Buyout Timing is a Rule-Breaker
One note of caution is in order here regarding buyout speculation. It is not the norm for a biotech company to be acquired right after approval. Large pharmaceutical companies historically have either partnered or acquired early-on well before approval in cases where they have a footprint in the therapeutic space, or they have waited for a few quarters of sales numbers to confirm an approved drug's value. In Vascepa's case, the success of Lovaza from GlaxoSmithKline (GSK) is a proxy indicating that the drug has blockbuster potential. As such, traders seem to be speculating that Amarin will be a rule breaker regarding the timing of a buyout.

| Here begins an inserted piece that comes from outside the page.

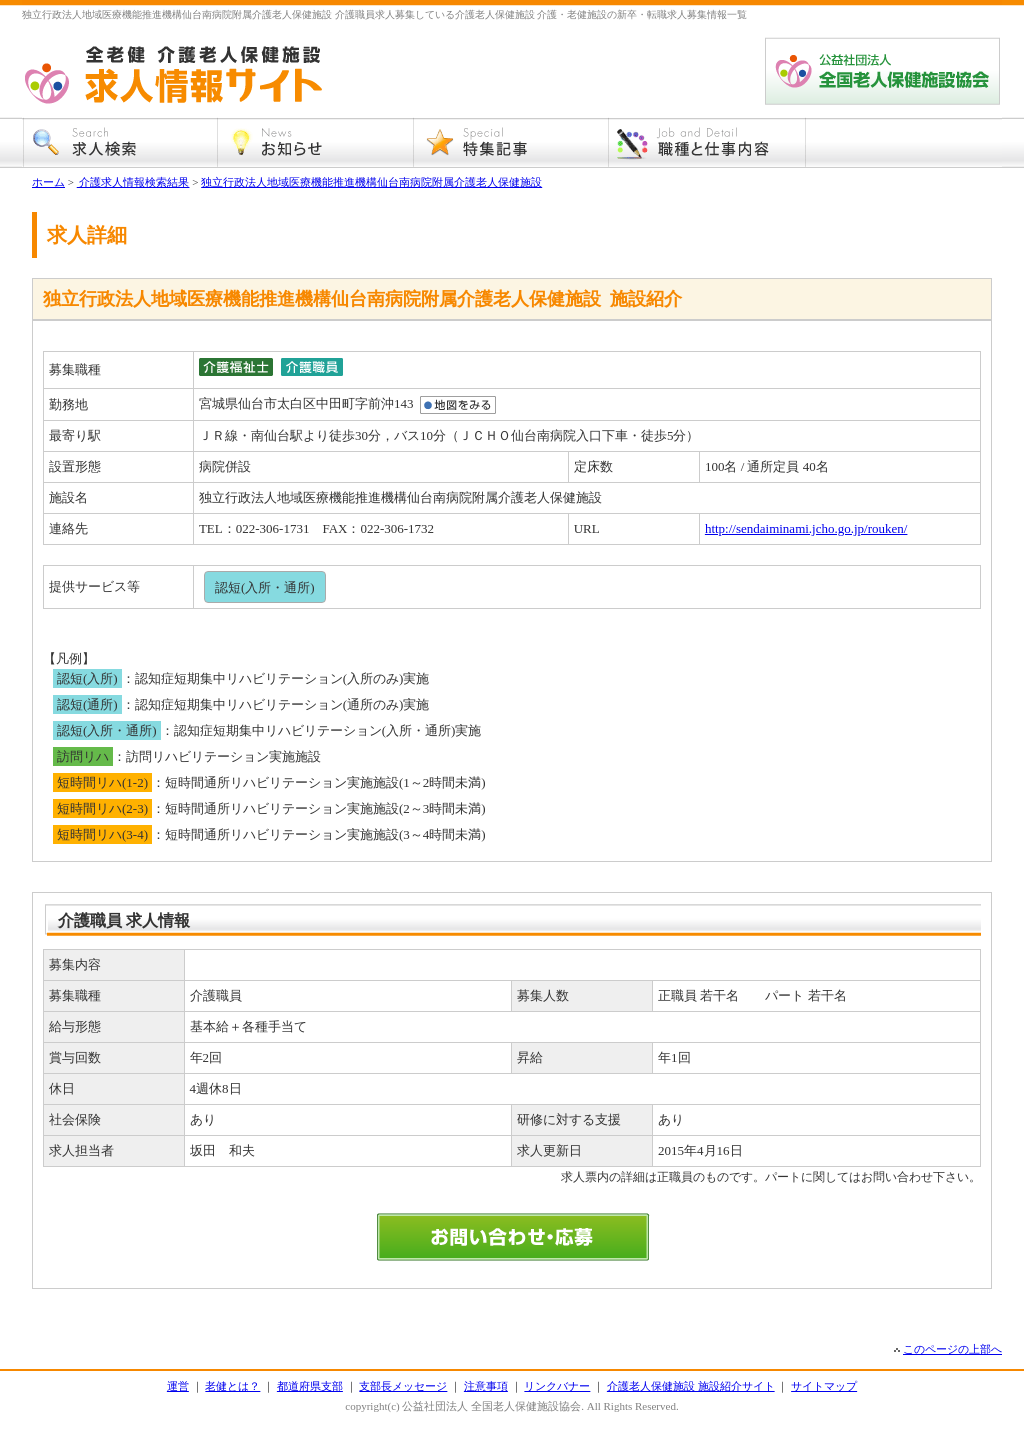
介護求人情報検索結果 (133, 182)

We generally do not place much emphasis on buyout rumors because they are easy to start and difficult to confirm. As the present case shows, there usually is an equally likely mundane explanation for a series of events that are the stuff of buyout rumor. On the other hand, since it is well known that Amarin's management is open to a buyout, and since anti-triglyceride drugs have achieved blockbuster status in the past, the possibility of a buyout cannot be ignored.
Prior to Vascepa's approval, we recommended that those who were not already in AMRN should wait for a buying opportunity after approval. Investors who missed the buying opportunity when Amarin dipped below $11 on August 7 should consider scaling in to a position and be ready to buy on a future dip if they are looking to speculate on a potential buyout or partnership as the go-forward plan for Vascepa.
More conservative investors may wish to wait until further confirmation of the exact go-forward plan. Amarin has indicated that it will provide more clarity on its commercialization strategy for Vascepa by October. If it ends up announcing a go-it-alone strategy for Vascepa's launch, the stock price could take a large haircut. In the long term, we see Vascepa having excellent prospects in the marketplace and Amarin's progress in expanding its IP estate builds long-term value under all three of its proposed commercialization scenarios.